I cleaned the top surface area well with a wire brush mounted on an drill so I could see the spot welds. Then I drilled the spot welds out
Charley
 
We think alike charley that is basically what I was doing. I will clean the area better and get some better light on it.
 
I drilled a mess of spot welds out when restoring my TR, and the best tool I found for that purpose was a 3/16", or sometimes a 1/4" stub 135 degree cobalt split point drill. The split point keeps it centered and the stub allows greater control. Cobalt 'cause it works better then high speed on the welds.
 
I drilled a mess of spot welds out when restoring my TR, and the best tool I found for that purpose was a 3/16", or sometimes a 1/4" stub 135 degree cobalt split point drill. The split point keeps it centered and the stub allows greater control. Cobalt 'cause it works better then high speed on the welds.

I'm also changing a floor out. I didn't know about that drill bit. I'm going to get one.:encouragement:
 
Let me know where you find one in Canada Karl please.

I can tell you that the Princess Auto Spot Weld drill bits don't work at all....

Cheers
Tush
 
I had bought a spot weld cutter, but it's not necessary on these cars, and makes a gigantic hole. If you drill out with just a regular metal drill bit, then you can actually use the holes you end up with and fill them easily with the MIG when you put in your new panel. Expect to go through a ton of these, I probably wasted 15-20 of the cheap ones, and you can get more life out of them by giving it a shot every few seconds with WD40. Heat is your enemy when drilling and the wd40 will cool it.

If you have full replacement panels that don't need cutting, a cheap pinch spot welder from Harbor Freight is a worthwhile investment. I definitely got my money's worth out of mine.
 
I'm also changing a floor out. I didn't know about that drill bit. I'm going to get one.:encouragement:

Well, get more then one. I went through about a half a dozen when I restored my car. They aren't that expensive. That included two floor pans, outer rockers and boot pan. That's where the cobalt works better then the high speed, they don't wear out as fast. Also keep the speed of the drill down. I never had to use any lube by going slowly.
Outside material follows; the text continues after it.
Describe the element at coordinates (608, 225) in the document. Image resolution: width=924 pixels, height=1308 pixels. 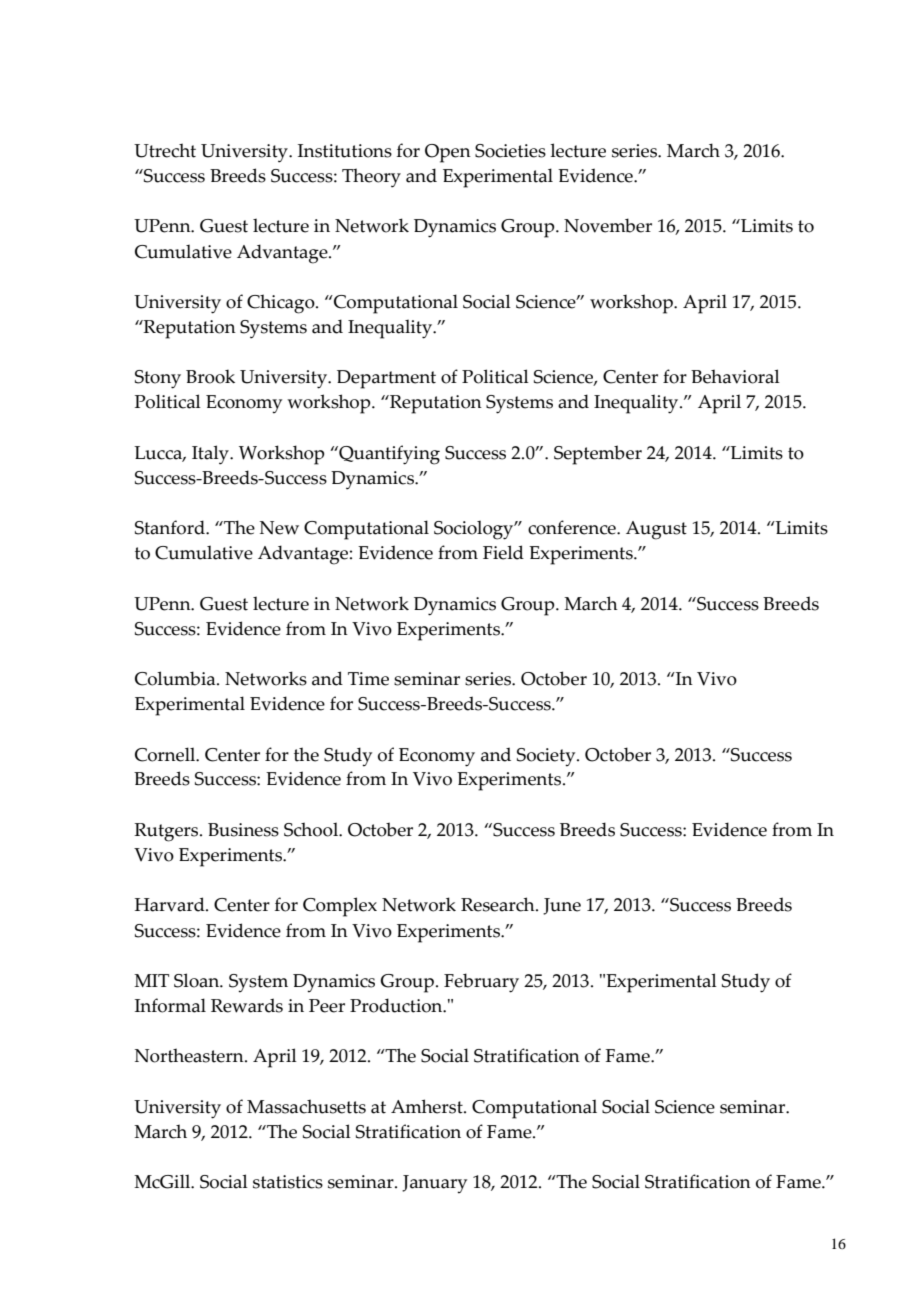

McMaster has the 3/16" short cobalts for less the $3.00 apiece. The 1/4" for about a buck more. Get some of both sizes. I found most of the spot welds small enough to use the 3/16" drill, but some I needed the 1/4". I suppose you could get away with the the 1/4". I also didn't drill all the way through both panels. Just enough to release the panel I was removing. That's where the 135 degree point helps out. Sometimes you might need a bit of chisel persuasion to knock it all the way off if you have a stubborn one.

https://www.mcmaster.com/#standard-drill-bits/=wmw0dm

I also tried a "spot weld remover bit", and although it would release the outer panel, you were left with a round section of panel (the welded part) still stuck to the inner panel. That requires grinding it off to level it down. Too much work.
 
Unfortunately, mcmaster doesn't deliver to Canada....

We will see if Karl comes up with something locally.

Cheers
Tush
 
I used a titanium coated DeWalt bit and still have it--useable.
Charley
 
I drilled a whole lotta spot welds. But, my primary weld breaker was a 1" wood chisel. Once between the metal sheets it splits the welds promptly. Of course I started with one 4 " long and it ended up 1" long after all the sharpenings. It has to stay sharp to work, so you end up at the grinding wheel every 5 minutes or so.
 
Ditto on drill bits rather than spot weld cutters. I can't count how many bits I used for all my rust repair. I think the rust tends to dull the bits rapidly too. You should be able to run some sandpaper or a die grinder over the panel and you'll see little depressions where each spot weld it located. After drilling (and I didn't drill all the way through), I would use a panel splitter to split the two panels. It worked great, after drilling the welds and weakening the bond. It really was a handy tool.